MOST visitors take the bus from Jan Smuts airport to downtown Johannesburg. The smooth transition from eight-lane highway through surburban sprawl to the tight cluster of skyscrapers is reminiscent of the same journey in New York or London And the ratio of black to white on the city streets does not, at first, seem strikingly different either. You must remind yourself that 84% of South Africans are black.
This is the miracle of apartheid: it tricks the casual visitor into seeing an affluent, smooth-functioning, white society. The reality of black poverty and oppression is hidden: by zoning and pass-laws that keep blacks out of white areas except when they are working; and by ‘apartheid’ (separate development) that confines the bulk of the black population to fragments of isolated, barren ‘homeland’ occupying only 13 per cent of South Africa’s land area.
South Africa is the remarkable product of three centuries of relentless colonialism. Since the first Dutch settlers— the Boers or Afrikaaners— drove the indigenous hunter-gatherers from the lush farmlands of the Cape, blacks have been viciously discriminated against in every aspect of life. The British who took over government from the Dutch East India Company in 1806 defeated the Afrikaaners in the Boer War of 1899-1902 with gold and diamonds as the glittering prizes. Then they set about recruiting a black workforce for the mines.

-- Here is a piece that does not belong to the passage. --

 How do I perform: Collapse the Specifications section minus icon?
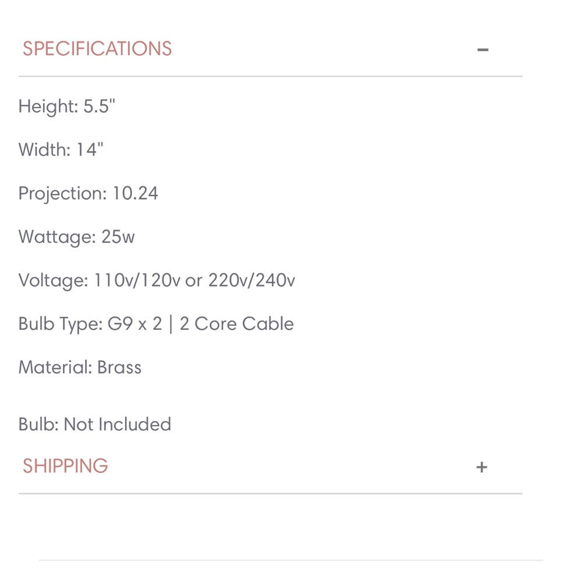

The Afrikaaners clung to their austere farming communities and fiercely resisted British concessions to the blacks in the mines. In the twenties and thirties a fast-growing Afrikaaner population led to a succession of coalition governments with stricter racial policies.
When the British relinquished power, Afrikaaner nationalism flourished and apartheid as a co-ordinated ideological tool was born Since 1948 the National Party has consolidated and refined the system.
Blacks have no votes and no rights of residence outside their ‘homelands’, migrant workers must live alone in squalid, single-sex hostels.
Detention without trial, the ‘banning’ of dissident individuals and groups, and routine police brutality have all held black militancy in check.
Nevertheless, there are splits in the National Party. Since the Soweto uprisings of 1976, business interests have been arguing for the growth of a black middle class with a stake in the system.
But Prime Minister Botha has had little success with anything other than cosmetic changes. Most blacks suspect his motives, and right-wing Afrikaaners despise the very idea of a democratic South Africa.
‘Only a dying nation is prepared to discard its political power’ insists Dr Andries Treurnicht, leader of the newly formed Conservative Party. ‘Only a dying nation is prepared to integrate’. As far as the Afrikaaner nation is concerned he is probably right it is dying.